* _INSTRUCTIONS FOR THE TASK_
At the line containing "The height and", begin an exact copy of the lines below and continue through the final one, with no pictures.

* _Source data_

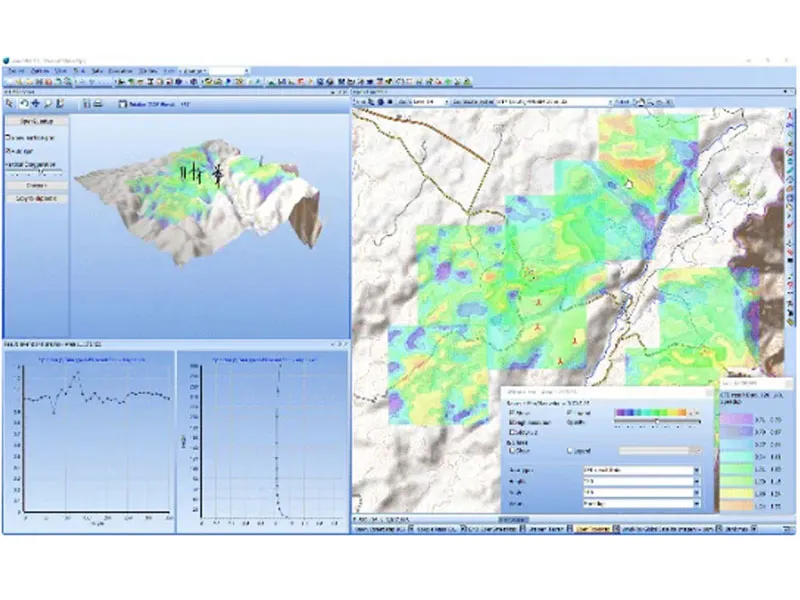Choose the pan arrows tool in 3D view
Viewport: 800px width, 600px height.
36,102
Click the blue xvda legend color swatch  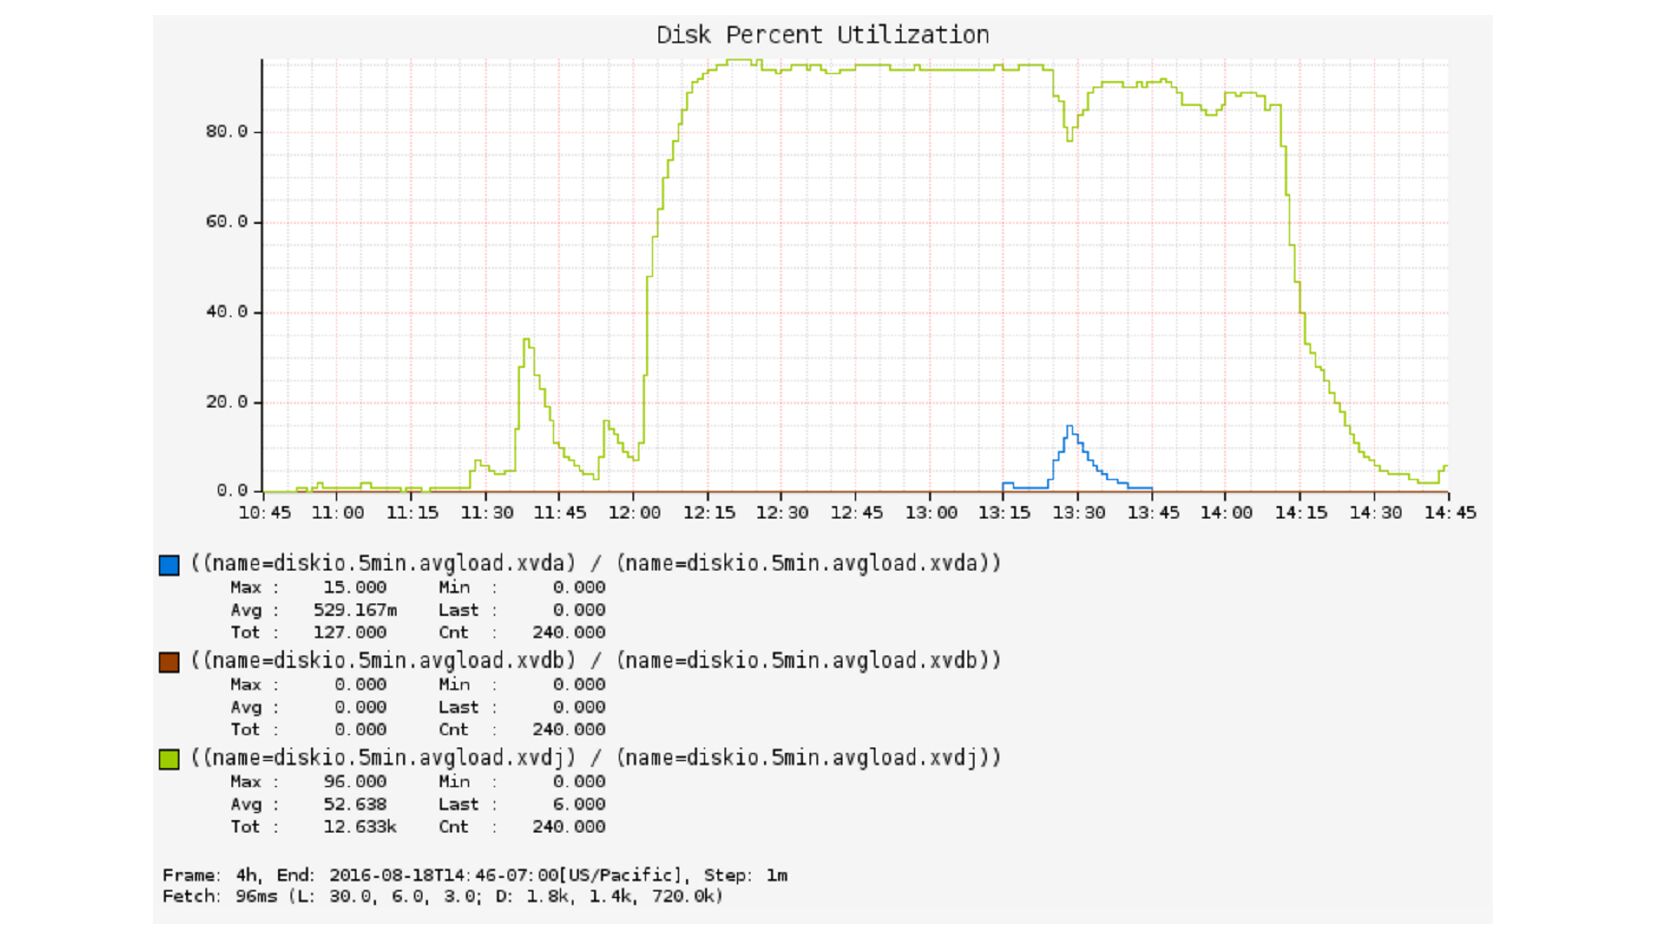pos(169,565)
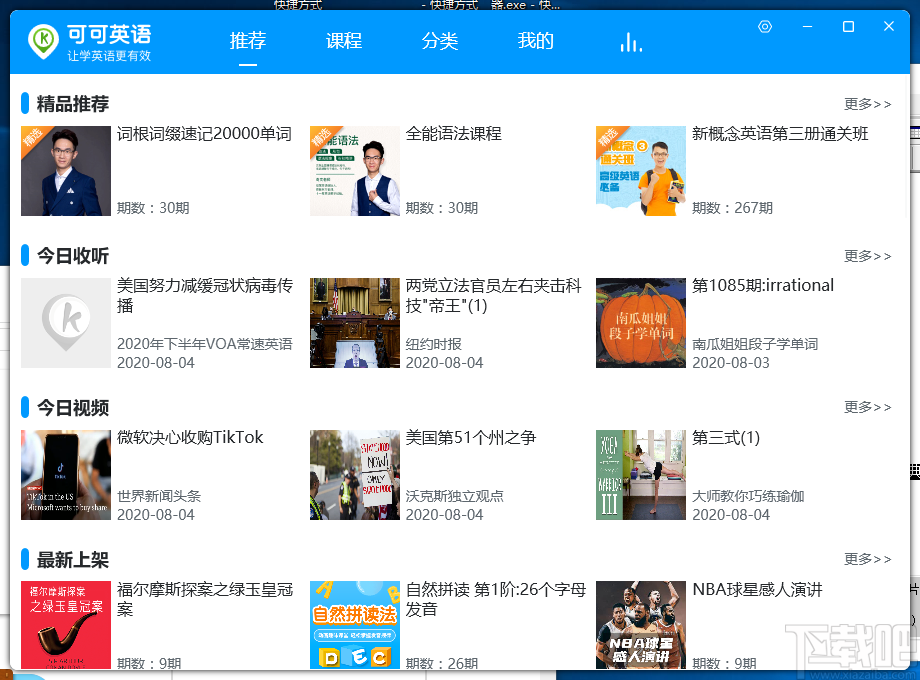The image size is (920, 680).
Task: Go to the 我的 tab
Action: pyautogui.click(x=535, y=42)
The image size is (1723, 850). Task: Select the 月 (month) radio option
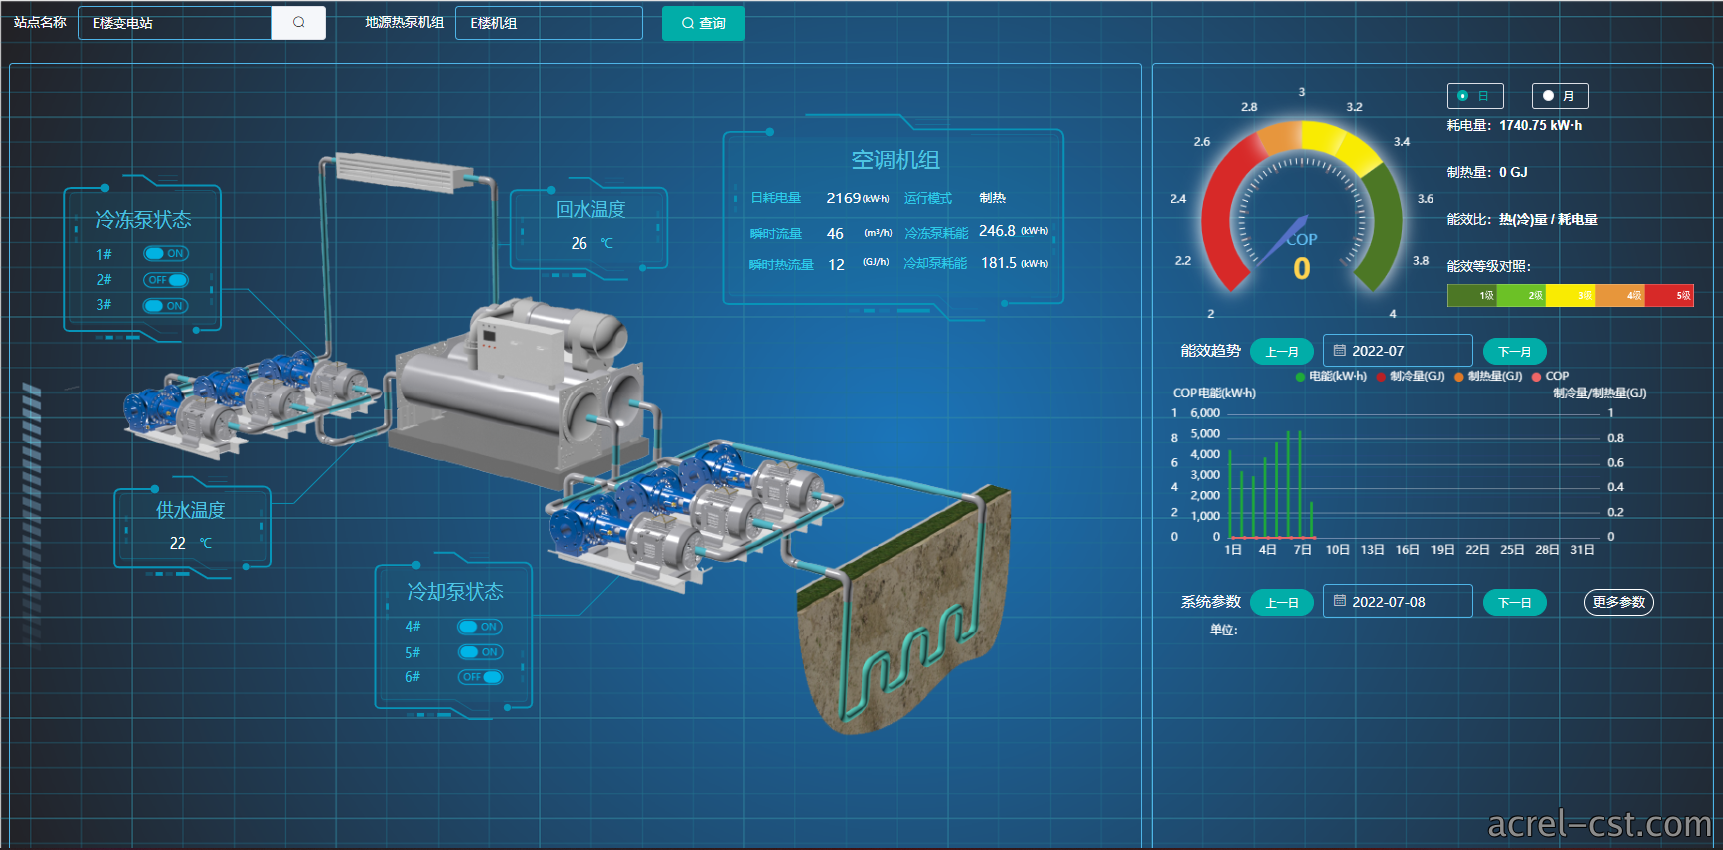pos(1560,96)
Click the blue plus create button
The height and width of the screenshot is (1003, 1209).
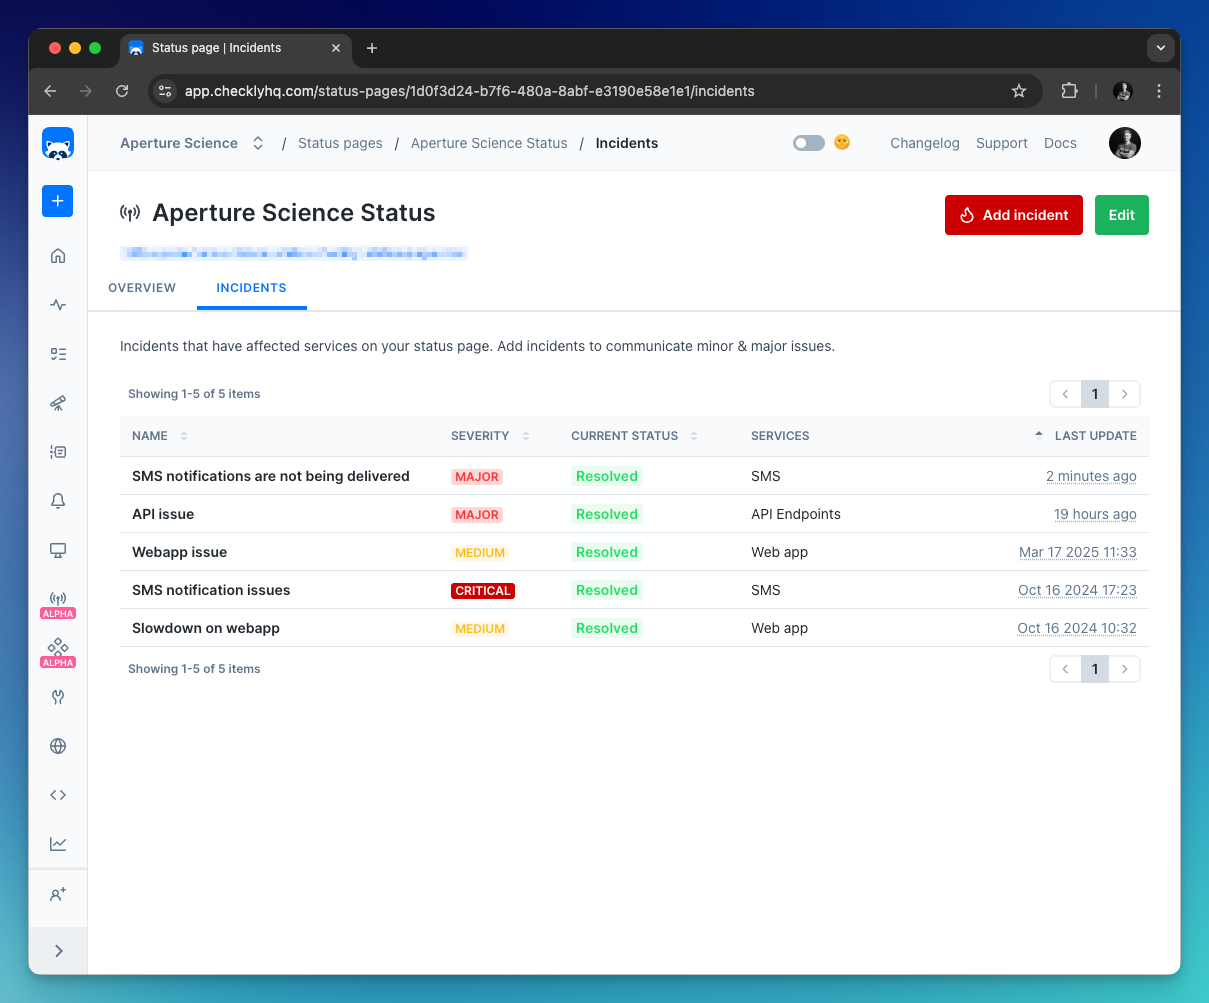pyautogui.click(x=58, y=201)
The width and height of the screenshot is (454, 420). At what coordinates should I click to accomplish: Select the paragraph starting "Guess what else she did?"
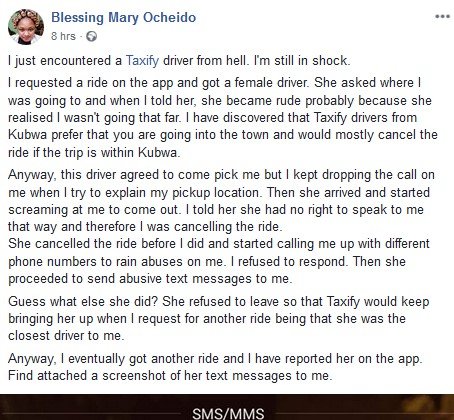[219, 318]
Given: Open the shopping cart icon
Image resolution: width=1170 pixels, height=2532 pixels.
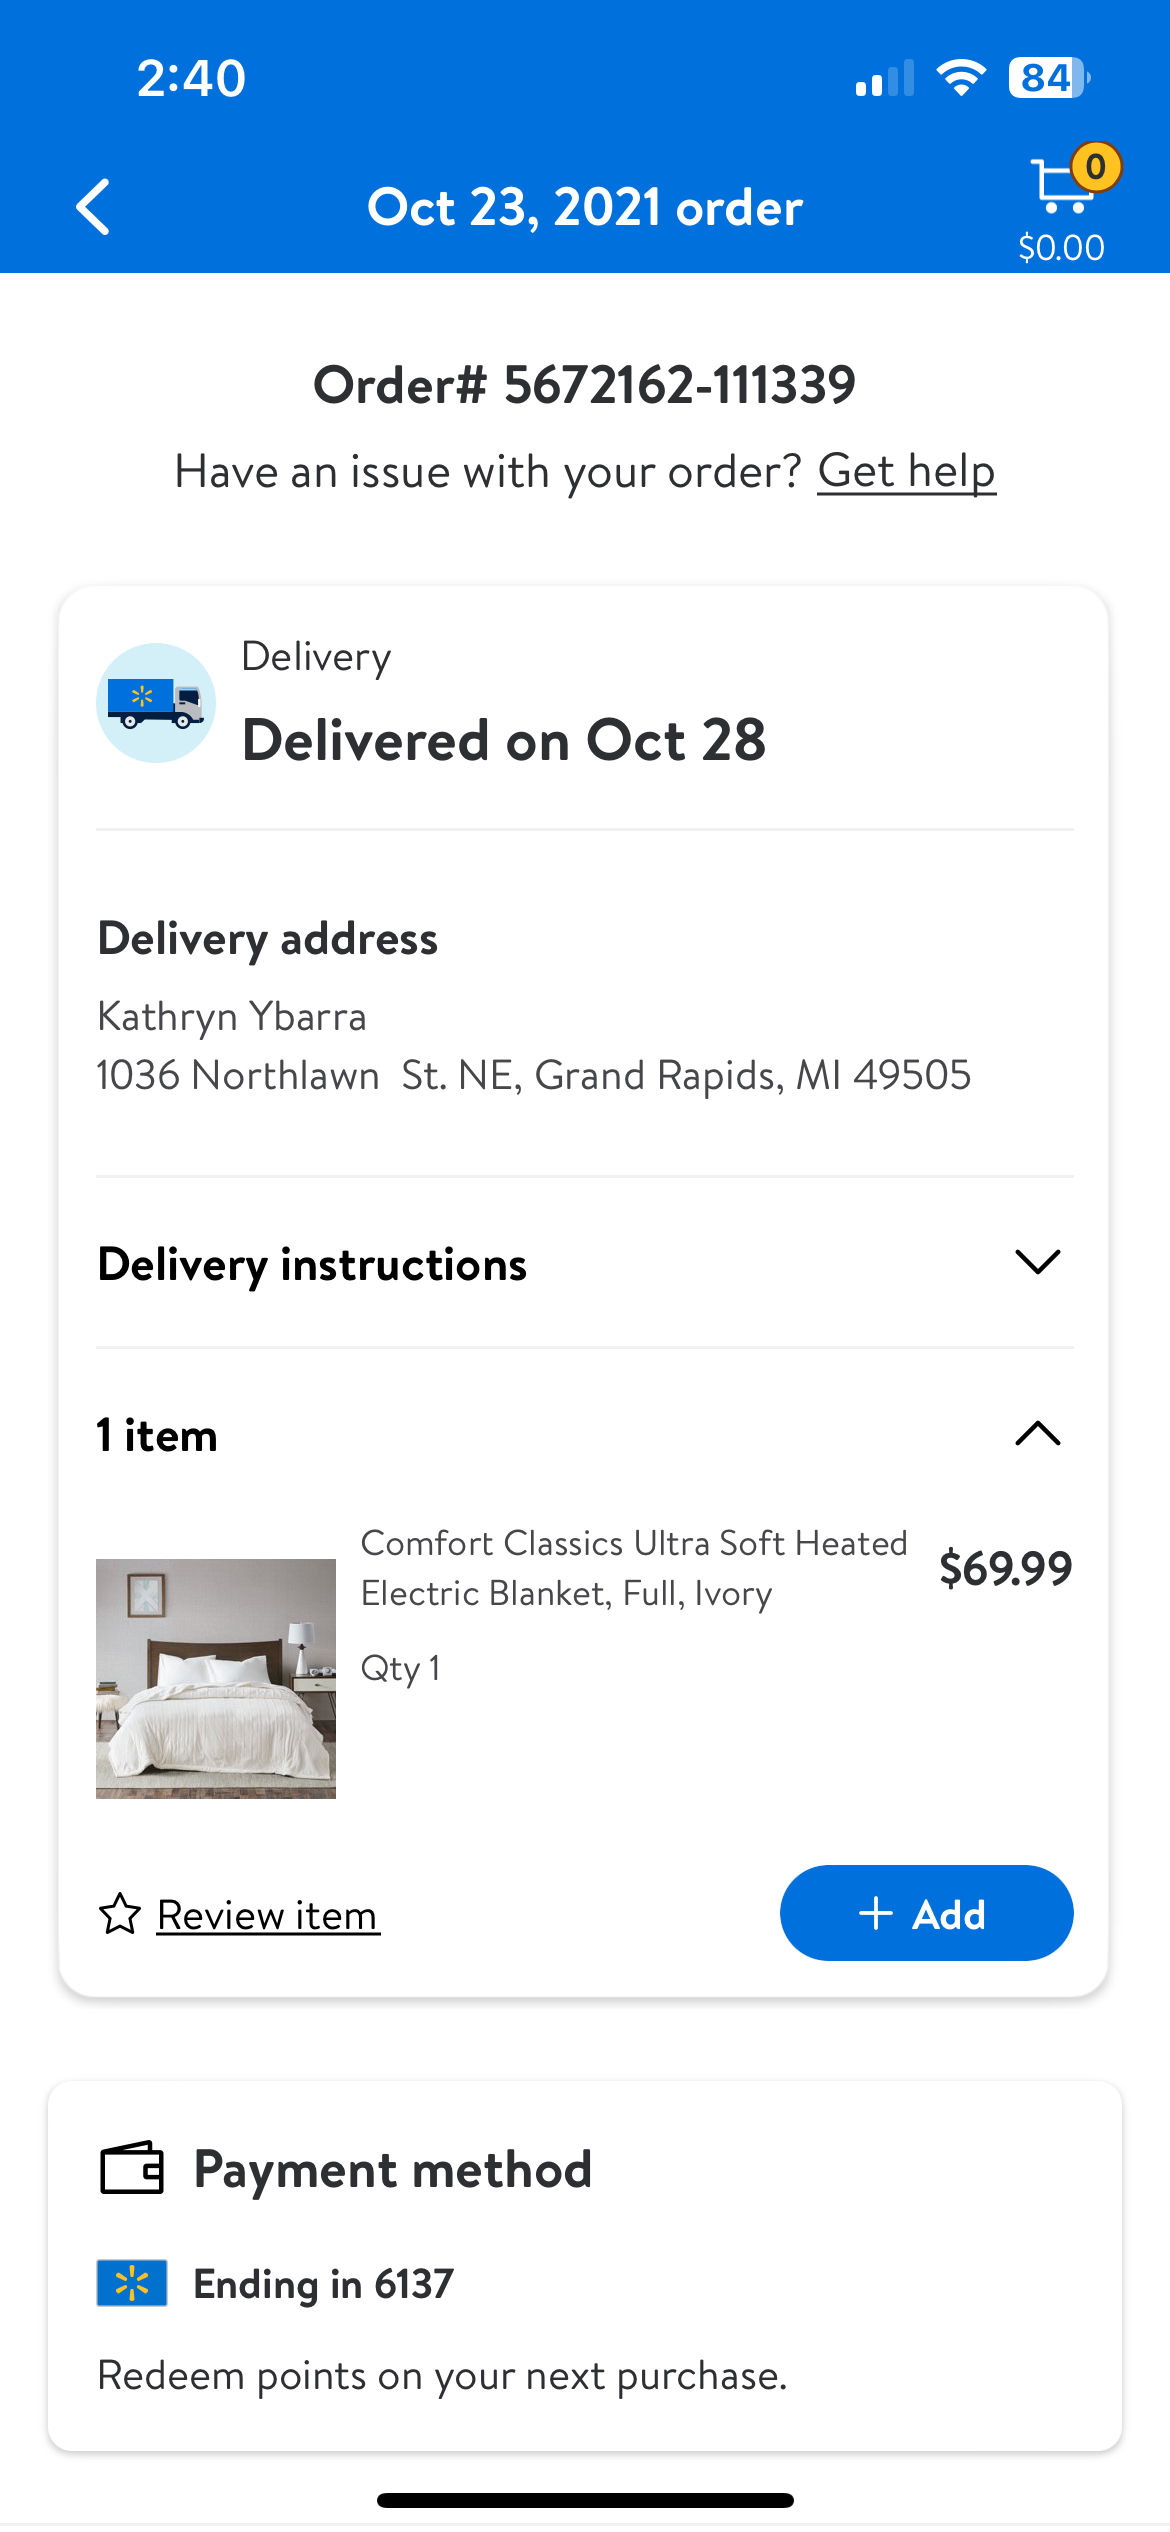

* _OUTPUT_
The height and width of the screenshot is (1003, 1209).
pyautogui.click(x=58, y=201)
The width and height of the screenshot is (454, 420). At what coordinates should I click to accomplish: Select the paragraph starting "Guess what else she did?"
[219, 318]
Given: Open the shopping cart icon
Image resolution: width=1170 pixels, height=2532 pixels.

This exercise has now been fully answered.